An income tax for everything
Here's the simplest and fairest way to reform the tax code
There's a big loophole in President Trump's tax reform plan, and the White House knows it.
The problem can be found in one of the plan's signature items: cutting the top tax rate for all businesses to 15 percent. Right now, a business can be taxed one of two ways. If it incorporates as a traditional C-corporation, it pays the federal corporate tax on its profits. But if it incorporates as an S-corporation, a partnership, or a sole proprietorship — i.e. a "pass-through" business — its profits are hit instead by the regular income tax. The reason for Trump's change is that a lot of small businesses and the self-employed are in the latter group, and it wouldn't be fair for, say, Sam the carpenter to face the income tax's higher rate if the corporate tax for a giant company like Home Depot was just cut.
But here's the problem with Trump's simplification: If you're a rich person who pays the top income tax rate of 39.6 percent on his income, you could cut it to 15 percent by refiling as a sole proprietorship or whatnot. The change would allow well-off Americans — who have the time, resources, and incentive to play games with their tax paperwork — to avoid paying the same rates the vast majority of less-privileged Americans pay.

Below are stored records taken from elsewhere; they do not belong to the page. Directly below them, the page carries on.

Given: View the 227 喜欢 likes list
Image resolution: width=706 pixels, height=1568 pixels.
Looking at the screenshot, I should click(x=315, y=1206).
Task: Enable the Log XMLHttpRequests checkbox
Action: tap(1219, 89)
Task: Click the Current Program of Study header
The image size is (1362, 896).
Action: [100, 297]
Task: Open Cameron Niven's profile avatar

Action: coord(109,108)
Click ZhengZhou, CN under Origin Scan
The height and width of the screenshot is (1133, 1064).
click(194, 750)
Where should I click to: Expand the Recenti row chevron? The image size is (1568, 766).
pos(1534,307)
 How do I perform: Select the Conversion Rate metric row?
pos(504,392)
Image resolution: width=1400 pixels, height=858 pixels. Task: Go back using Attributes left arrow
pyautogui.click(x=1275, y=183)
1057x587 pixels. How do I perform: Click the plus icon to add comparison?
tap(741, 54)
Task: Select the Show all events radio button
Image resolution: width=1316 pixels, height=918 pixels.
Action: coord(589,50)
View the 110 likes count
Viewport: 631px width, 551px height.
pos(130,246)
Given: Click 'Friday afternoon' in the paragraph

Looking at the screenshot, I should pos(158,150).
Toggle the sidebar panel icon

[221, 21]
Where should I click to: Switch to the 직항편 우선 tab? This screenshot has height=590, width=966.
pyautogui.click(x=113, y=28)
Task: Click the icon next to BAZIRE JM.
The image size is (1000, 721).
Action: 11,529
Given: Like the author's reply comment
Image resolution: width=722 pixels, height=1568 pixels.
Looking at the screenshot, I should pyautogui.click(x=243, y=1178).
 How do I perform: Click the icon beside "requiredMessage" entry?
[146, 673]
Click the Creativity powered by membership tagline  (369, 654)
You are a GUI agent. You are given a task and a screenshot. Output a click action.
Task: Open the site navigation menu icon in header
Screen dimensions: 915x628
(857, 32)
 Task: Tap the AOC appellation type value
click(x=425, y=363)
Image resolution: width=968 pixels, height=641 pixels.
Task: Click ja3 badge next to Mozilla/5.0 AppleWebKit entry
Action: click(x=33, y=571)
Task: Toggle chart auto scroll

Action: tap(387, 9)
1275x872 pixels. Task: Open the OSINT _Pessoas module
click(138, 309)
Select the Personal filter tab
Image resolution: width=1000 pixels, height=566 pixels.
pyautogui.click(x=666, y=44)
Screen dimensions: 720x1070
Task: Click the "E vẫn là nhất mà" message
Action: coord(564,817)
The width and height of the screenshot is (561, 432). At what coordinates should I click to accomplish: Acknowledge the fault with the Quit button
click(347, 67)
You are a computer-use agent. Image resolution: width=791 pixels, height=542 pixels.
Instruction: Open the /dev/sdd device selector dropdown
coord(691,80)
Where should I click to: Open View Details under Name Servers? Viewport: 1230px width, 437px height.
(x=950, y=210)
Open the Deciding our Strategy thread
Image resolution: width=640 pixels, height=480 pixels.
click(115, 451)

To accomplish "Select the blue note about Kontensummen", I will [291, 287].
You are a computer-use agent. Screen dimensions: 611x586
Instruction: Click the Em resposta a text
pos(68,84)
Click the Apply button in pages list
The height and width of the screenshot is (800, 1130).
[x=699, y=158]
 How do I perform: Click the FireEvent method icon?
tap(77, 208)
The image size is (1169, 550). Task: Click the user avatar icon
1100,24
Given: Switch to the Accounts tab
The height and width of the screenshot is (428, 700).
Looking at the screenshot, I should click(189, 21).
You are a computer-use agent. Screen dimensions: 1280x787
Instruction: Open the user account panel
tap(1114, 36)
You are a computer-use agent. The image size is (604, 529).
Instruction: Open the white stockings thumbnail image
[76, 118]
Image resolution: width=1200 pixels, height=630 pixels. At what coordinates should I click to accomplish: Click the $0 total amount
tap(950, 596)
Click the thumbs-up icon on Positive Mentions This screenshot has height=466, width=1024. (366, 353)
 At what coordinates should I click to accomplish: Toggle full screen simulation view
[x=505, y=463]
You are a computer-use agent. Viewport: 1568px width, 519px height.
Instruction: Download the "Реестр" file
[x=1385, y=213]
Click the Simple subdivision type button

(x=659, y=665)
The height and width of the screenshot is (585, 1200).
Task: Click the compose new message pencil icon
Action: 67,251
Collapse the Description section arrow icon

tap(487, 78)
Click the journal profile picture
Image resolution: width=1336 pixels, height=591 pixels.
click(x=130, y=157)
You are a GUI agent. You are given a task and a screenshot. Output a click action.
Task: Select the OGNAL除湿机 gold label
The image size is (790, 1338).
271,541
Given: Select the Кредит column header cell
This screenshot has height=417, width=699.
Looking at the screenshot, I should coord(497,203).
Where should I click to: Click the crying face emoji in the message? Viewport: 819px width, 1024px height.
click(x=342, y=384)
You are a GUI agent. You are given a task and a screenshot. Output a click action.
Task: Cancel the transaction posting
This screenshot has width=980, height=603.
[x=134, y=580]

The New York Times reports that this problem is not lost on the Trump administration; plenty of officials, including Treasury Secretary Steven Mnuchin, acknowledge that it's a huge potential loophole in the plan, but they just don't know what to do about it.
So let me offer a very simple, yet very radical solution: Make everyone in America pay the old-fashioned individual income tax on everything.
Forget taxing corporations. Forget taxing the way money is made differently. Just create one system of federal taxation for all the money in the economy, applied at the moment the money lands in some individual's pocket. And then tax it the way it was taxed back in the boom time of the mid-century.
How would that work in practice?
First, let's go through all the federal government's major taxes.
There's the individual income tax, which has seven brackets, each with a progressively higher tax rate. So for all the money you make between $0 and $9,325, you give 10 percent to the government. Between $9,325 and $37,950, you give the government 15 percent. This continues until you're giving the government 39.6 percent of all the money you make above $418,400.
Then there's the payroll tax. It's a flat-tax rate on wages, instead of a progressive bracket system. And it only applies to the first $118,500 you make.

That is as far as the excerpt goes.